Here we discuss Centar’s floating-point FFT technology which provides IEEE754 single-precision outputs, yet is much more hardware efficient. For example in the FPGA domain, which is the focus of this note, comparisons show that other designs use up to 100% more logic elements. Such reduced hardware can move the tradeoffs between fixed and floating-point attractively in the direction of the floating-point option. Centar’s design also has better numerical properties.
Fixed vs Floating-point
During the course of an FFT computation it is well known that to avoid loss of dynamic range, numerical issues much be dealt with at each butterfly computation stage, leading to a variety of tradeoffs. For example, to minimize hardware resources, the word length could be kept the same by rounding results after appropriate groups of operations, but in this case dynamic range would suffer. Alternatively, word lengths could grow a fixed number of bits after each butterfly operation to accommodate worst case numerical properties; however, for normal inputs, the extra hardware often isn’t required.
Another common approach, although it is usually adds more circuit hardware, is to use a “block” floating-point number representation. In this case the intermediate results are scaled together only if there is overflow is detected in some part of the circuit. At the end of the computation the total scaling is represented by a single exponent that is associated with each output FFT block of data. This is often a good compromise between the first two strategies.
Centar Fixed-point FFT
The approach Centar uses for its fixed-point circuits is a very sophisticated block-like floating-point approach. Centar’s programmable circuits start with a user chosen matrix representation of the discreet Fourier transform (DFT), as for example representation of a 256-pt transform by a 16x16 matrix. The circuit is designed so that each row of this DFT matrix, as computations are being performed, has its own block floating-point exponent, so that there are 16 exponent values for this 256-point FFT.
During the last stage of the computation, full floating-point is used, so that the “fixed-point” design actually produces an output data set with potentially a different exponent for each data element. At the end of the FFT computation, the 16 block exponents are added to those generated during the last stage of the computation.
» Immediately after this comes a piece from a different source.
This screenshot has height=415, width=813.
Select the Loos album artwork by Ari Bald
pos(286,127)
So in actuality Centar’s fixed-point designs are a hybrid between block-floating-point and true floating-point.
A “fixed-point” FFT output for a single, full scale, 16-bit real sinusoid input is shown in the Fig. 1 below for a 256-point transform. Here a visual comparison with a 16-bit Altera FFT having the same functionality and using a traditional block floating-point approach shows typically ~24db less dynamic range. So the basic scaling approach Centar uses does a good job in maximizing dynamic range for a given fixed-point implementations.
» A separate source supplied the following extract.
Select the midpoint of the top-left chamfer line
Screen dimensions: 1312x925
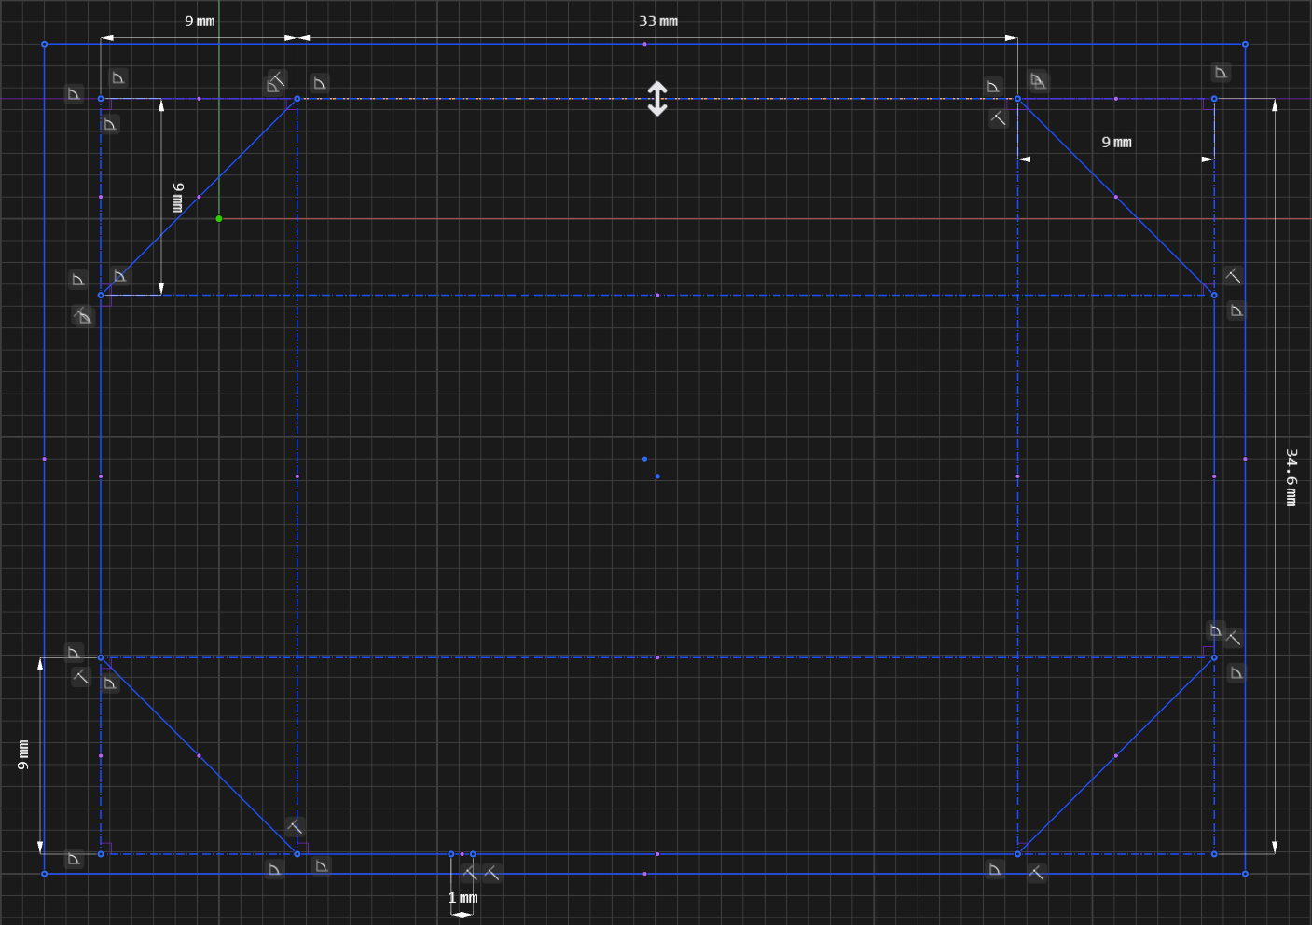tap(199, 197)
Fig. 1. Comparison Centar (left) and Altera (right) 16-bit fixed-point streaming FFT output magnitudes for a full scale real sinusoidal input
(Note that Centar’s circuit outputs can be a traditional fixed-point result with a single word representing each output, a traditional block-floating-point output with one exponent per block or an output with separate exponents for each data element. Output conversion circuits are used to supply customers their desired formats.)
Centar Floating-point FFT
Because Centar uses a scaling methodology that is already partly based on floating-point, extending it to full single-precision floating-point is relatively straightforward. For example the fixed-point hardware already contains register hardware for both the block exponents mentioned above and a separate exponent for each point, so little additional overhead there is needed.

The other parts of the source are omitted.